### PAGE EXCERPT
# Sliced Tomato Gratin



## Andy (Aug 25, 2002)

Just tried this Jacques Pepin Recipe and it turned out well. I have some notes at the bottom as what I might do differently next time.

*Sliced Tomato Gratin*
Recipe from Heart & Soul in the Kitchen by Jacques Pépin.
Serves 4

2 pounds large ripe tomatoes
3 tablespoons olive oil
2 cups diced (1/2-inch) baguette or country bread
2/3 cup sliced shallots
1/3 cup sliced garlic
1 1/2 teaspoons fresh thyme leaves
1/2 teaspoon salt
1/2 teaspoon freshly ground black pepper

Preheat the oven to 425 degrees.

Cut the tomatoes into 1/2-inch slices and arrange the slices in a 6- to 8-cup gratin dish. Sprinkle with 2 tablespoons of the oil.

Combine the bread, shallots, garlic, thyme, and the remaining 1 tablespoon oil in a bowl and mix well. Sprinkle the salt and pepper on the tomatoes and top with the bread mixture.

Bake for about 25 minutes, until the tomatoes are browned on top and cooked. Serve.

*NOTES:*
I'd dice the tomatoes and cut the onions into smaller pieces (chopped or grated).


----------



## Oldsarge (Feb 20, 2011)

Interesting. I could be a good use for terrible, off-season, store-bought tomatoes. Maybe later this week . . .


----------



## Vecchio Vespa (Dec 3, 2011)

Found a great way to use up too much celery. Celery gratin along side a very small pork chop a la Marsala.


----------



## Andy (Aug 25, 2002)

I really have always liked pork chops, but haven't had a good, chewable one for 8 years or so. 

The pork people have evidently bought into the "fat is bad" erroneous theory and are breeding their pigs with no fat, thus no flavor or tenderness!


----------



## Oldsarge (Feb 20, 2011)

Andy said:


> I really have always liked pork chops, but haven't had a good, chewable one for 8 years or so.

### DIRECTION 1
Convert the entries into a two-column CSV with the headers "instruction" and "answer", one row per entry. Put each entry's text and its answer in a single quoted field with line breaks replaced by spaces, and leave out the pictures.
The tomato gratin thread above has no connection to the entries that come next.

### EXTRACTED MATERIAL
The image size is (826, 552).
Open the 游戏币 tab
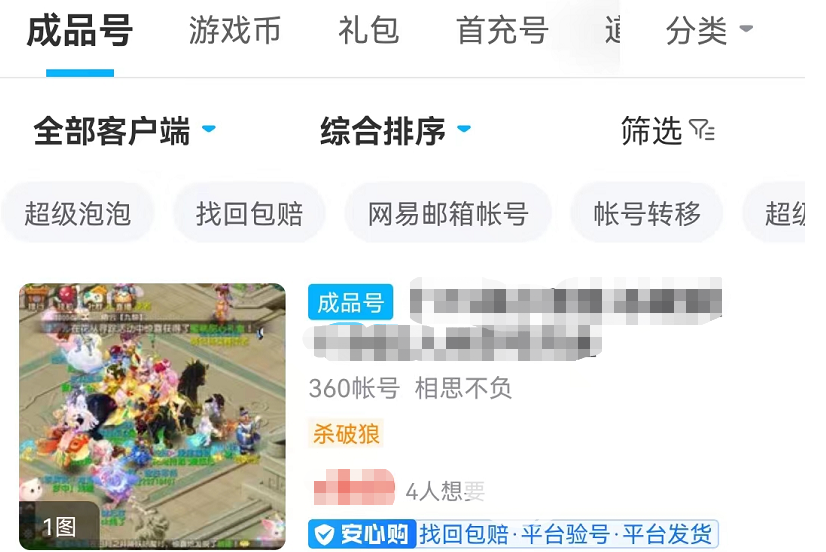point(235,30)
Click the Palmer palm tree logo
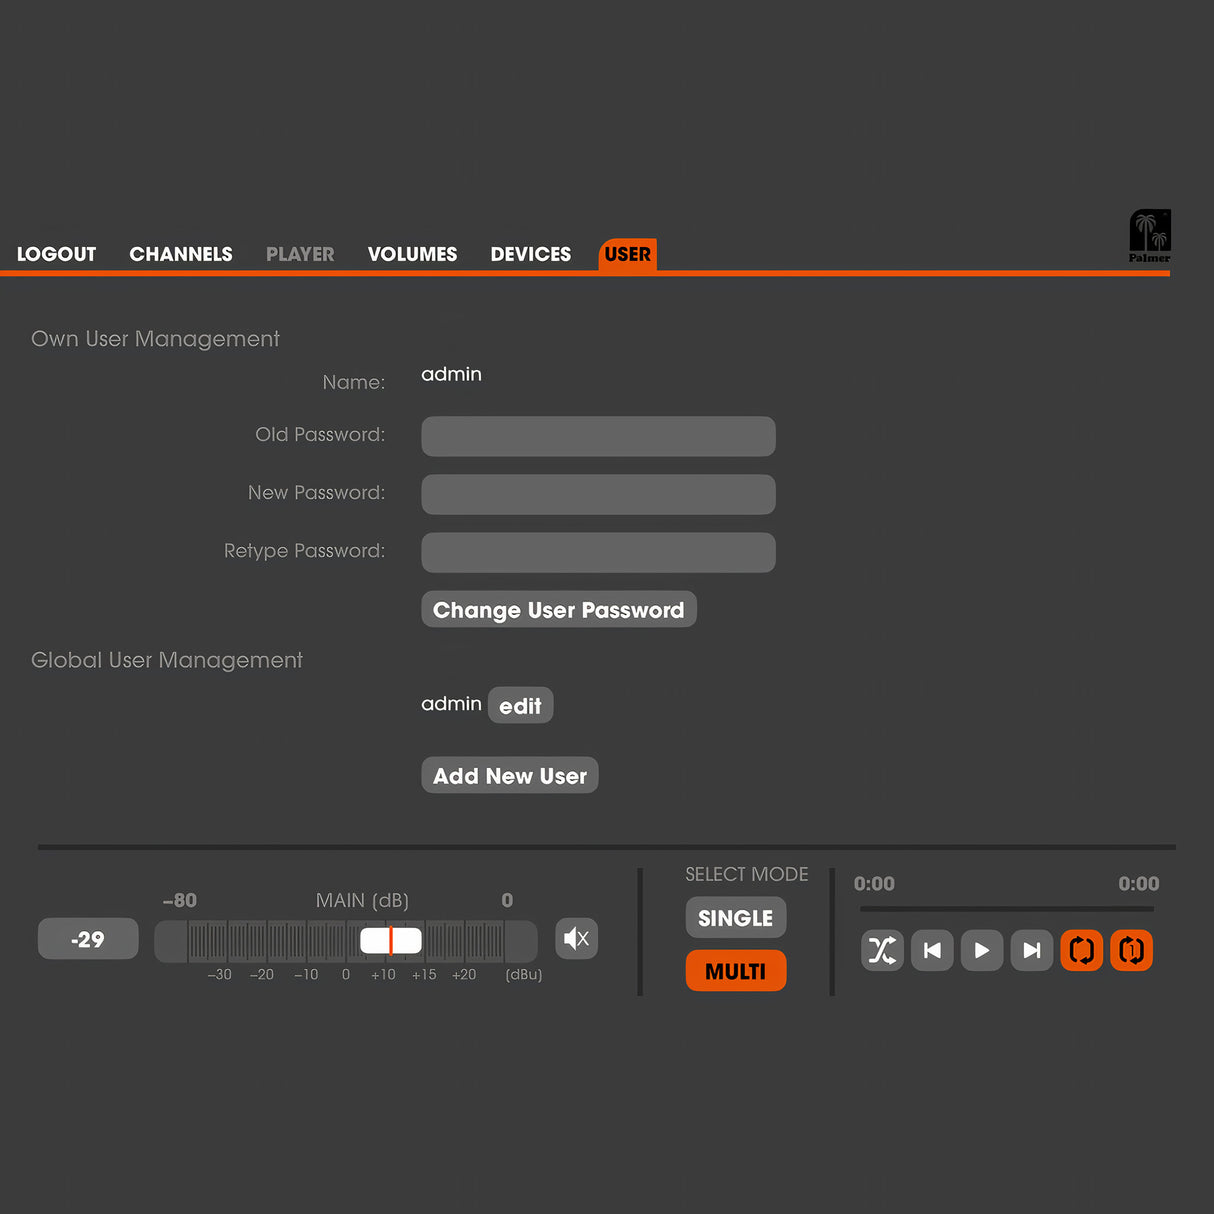The image size is (1214, 1214). 1149,235
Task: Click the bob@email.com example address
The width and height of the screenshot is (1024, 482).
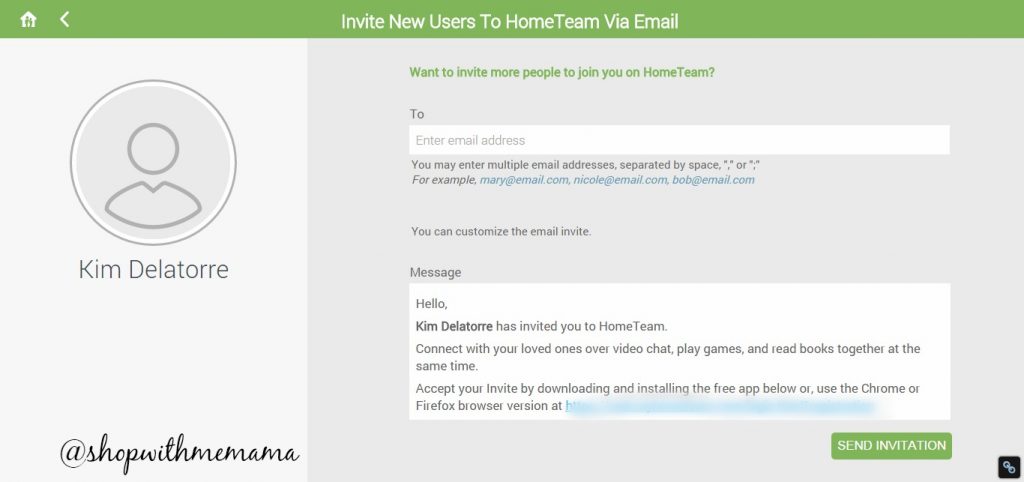Action: coord(713,180)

### DIRECTION 2
Continue the tomato gratin thread from the point where it ends.

### TASK RESULT 1
instruction,answer
"The image size is (826, 552). Open the 游戏币 tab","point(235,30)"
"Click the Palmer palm tree logo","The image size is (1214, 1214). 1149,235"
"Task: Click the bob@email.com example address The width and height of the screenshot is (1024, 482).","Action: coord(713,180)"

### TASK RESULT 2
> 
> The pork people have evidently bought into the "fat is bad" erroneous theory and are breeding their pigs with no fat, thus no flavor or tenderness!


Try buying your pork at a Chinese market like 99 Ranch or Han. The Chinese are _very _particular about their pork and it shows.


----------



## Vecchio Vespa (Dec 3, 2011)

Andy said:


> I really have always liked pork chops, but haven't had a good, chewable one for 8 years or so.
> 
> The pork people have evidently bought into the "fat is bad" erroneous theory and are breeding their pigs with no fat, thus no flavor or tenderness!


Agreed. Pork has become chiefly a vehicle for other flavors, be they sauces as in this case, seasonings as in carnitas, or condiments, as in a Cubano.


----------



## eagle2250 (Mar 24, 2006)

On Easter Sunday I will be slow roasting an 11 pound rack of pork that I'm pretty sure will melt in the collective mouths of our family and three of the grand kids friends. To a good degree, the tenderness of pork depends on how one chooses to roast it. At least I hope that will prove to be the case this weekend! LOL.


----------



## Oldsarge (Feb 20, 2011)

I'm having tacos carnitas and frijoles tonight.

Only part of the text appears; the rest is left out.